# Oak burl pen



## don716 (Mar 1, 2008)

This came from an oak tree that fell in my yard a while back.I was just playing around and decided to try to see what it would look like.I think it came out well.

Donny


----------



## Daren (Oct 14, 2006)

don716 said:


> I think it came out well.


That makes 2 of us Donny. :thumbsup:


----------



## PTownSubbie (Mar 6, 2009)

It does look good. A couple of questions though....

How did it turn? Most Oak is fairly open grained and difficult to get a smooth finish on it.

Is that the natural color? It looks fairly dark from the Oak that I am used to seeing.

Got any extra for me?:laughing:


----------



## firehawkmph (Apr 26, 2008)

Donny,
Looks good. I think I would take and drill a hole in the other piece of wood and use it for a holder for the pen.
Mike Hawkins


----------



## don716 (Mar 1, 2008)

That is the natural color.I guess it's the burl effect in the wood.It was easy to turn.I did take my time so not to blow it apart though.(Keep your tools sharp).I'm going to turn another piece of it tonight and it looks to have more color in it than this one.I'll let you know.

Thanks, Donny


----------



## Kenbo (Sep 16, 2008)

Great looking pen and I like Mike's idea about using the other piece in the photograph for a pen holder.
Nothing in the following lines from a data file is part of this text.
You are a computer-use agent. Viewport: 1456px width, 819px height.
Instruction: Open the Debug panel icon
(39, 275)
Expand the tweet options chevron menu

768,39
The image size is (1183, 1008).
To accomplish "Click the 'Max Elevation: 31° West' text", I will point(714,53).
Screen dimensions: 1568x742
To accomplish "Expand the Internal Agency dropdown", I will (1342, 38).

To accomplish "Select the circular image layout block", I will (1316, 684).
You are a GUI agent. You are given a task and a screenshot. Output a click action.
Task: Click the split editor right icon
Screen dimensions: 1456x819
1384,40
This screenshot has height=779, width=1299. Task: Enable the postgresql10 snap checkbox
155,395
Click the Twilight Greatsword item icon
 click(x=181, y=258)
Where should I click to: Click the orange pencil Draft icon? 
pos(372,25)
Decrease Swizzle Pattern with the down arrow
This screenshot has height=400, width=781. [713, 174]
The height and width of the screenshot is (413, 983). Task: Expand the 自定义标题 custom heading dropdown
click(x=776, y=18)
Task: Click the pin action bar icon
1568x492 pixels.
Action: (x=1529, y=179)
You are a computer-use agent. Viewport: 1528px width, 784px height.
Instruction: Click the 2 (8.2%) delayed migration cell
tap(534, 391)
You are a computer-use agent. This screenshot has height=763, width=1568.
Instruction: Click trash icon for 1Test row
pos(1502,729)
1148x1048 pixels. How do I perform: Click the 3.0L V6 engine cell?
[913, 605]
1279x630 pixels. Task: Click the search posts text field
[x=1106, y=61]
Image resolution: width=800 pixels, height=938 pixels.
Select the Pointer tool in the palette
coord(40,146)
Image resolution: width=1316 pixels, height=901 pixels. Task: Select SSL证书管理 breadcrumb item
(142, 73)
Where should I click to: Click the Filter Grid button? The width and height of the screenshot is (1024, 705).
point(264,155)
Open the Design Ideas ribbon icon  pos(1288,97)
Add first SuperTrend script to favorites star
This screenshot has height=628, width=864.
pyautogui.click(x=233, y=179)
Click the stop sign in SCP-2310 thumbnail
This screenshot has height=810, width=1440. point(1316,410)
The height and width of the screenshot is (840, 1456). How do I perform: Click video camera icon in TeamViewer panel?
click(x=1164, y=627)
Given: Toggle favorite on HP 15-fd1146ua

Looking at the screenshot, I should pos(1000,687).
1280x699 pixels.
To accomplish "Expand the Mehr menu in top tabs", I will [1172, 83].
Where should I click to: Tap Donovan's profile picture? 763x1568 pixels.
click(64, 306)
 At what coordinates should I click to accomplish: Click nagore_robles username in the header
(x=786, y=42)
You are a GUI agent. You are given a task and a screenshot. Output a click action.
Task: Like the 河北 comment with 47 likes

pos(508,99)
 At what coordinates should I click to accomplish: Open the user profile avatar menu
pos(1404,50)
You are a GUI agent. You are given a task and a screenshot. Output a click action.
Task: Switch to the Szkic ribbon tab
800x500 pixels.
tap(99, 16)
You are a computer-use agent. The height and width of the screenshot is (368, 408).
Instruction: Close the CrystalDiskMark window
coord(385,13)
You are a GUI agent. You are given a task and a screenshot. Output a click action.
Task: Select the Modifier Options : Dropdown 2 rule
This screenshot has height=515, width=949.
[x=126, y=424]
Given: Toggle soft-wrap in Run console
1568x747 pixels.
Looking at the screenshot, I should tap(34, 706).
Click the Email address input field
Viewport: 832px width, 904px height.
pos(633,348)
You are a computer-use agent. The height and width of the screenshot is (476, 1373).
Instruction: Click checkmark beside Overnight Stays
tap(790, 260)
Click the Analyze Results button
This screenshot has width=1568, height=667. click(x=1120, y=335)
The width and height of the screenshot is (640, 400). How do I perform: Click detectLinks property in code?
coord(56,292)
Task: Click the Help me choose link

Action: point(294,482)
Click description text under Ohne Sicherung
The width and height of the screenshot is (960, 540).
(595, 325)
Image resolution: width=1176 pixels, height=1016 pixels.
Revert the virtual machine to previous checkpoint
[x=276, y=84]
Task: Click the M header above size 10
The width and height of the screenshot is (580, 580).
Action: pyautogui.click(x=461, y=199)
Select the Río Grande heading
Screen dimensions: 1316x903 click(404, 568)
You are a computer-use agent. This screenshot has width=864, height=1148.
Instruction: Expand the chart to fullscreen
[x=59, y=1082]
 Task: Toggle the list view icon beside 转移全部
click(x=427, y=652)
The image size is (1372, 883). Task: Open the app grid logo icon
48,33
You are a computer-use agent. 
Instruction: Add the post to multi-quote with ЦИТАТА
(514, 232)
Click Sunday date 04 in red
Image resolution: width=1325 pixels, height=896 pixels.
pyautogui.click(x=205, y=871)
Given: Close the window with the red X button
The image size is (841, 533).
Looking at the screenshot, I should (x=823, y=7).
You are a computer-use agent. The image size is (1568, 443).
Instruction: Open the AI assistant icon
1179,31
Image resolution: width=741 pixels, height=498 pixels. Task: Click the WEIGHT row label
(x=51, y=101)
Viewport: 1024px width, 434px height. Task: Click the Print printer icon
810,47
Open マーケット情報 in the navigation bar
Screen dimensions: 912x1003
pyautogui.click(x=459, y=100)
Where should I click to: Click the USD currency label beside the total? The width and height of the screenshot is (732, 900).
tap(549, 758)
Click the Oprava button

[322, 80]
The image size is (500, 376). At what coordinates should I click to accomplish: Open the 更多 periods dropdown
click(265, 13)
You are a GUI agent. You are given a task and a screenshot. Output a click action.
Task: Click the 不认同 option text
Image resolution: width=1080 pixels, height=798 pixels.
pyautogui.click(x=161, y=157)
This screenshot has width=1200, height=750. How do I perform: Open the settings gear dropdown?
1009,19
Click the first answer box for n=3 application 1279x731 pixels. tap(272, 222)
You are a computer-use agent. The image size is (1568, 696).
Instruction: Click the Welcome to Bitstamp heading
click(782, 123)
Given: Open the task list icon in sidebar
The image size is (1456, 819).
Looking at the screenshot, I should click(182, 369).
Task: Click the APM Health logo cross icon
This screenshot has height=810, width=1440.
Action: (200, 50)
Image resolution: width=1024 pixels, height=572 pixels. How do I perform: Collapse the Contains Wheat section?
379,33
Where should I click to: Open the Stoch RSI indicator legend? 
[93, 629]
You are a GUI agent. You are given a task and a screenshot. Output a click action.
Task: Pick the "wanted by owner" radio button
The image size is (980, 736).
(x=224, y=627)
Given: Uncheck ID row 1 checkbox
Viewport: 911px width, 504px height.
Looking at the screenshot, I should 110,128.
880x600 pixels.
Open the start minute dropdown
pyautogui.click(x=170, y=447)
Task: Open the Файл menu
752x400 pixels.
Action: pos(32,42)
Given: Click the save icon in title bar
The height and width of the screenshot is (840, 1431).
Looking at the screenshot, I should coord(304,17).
Nice job on the turning.
Ken


----------



## thecopperfish (Jul 21, 2009)

Great looking pen, I love that piece of burl!
Chris


----------



## jdixon (Nov 21, 2007)

Donny, that's a nice looking piece of wood! Looks like you did it justice. Nice job on the pen.

John


----------



## Dvoigt (Dec 6, 2007)

I'm a big fan of pens made from burls! Very nice.


----------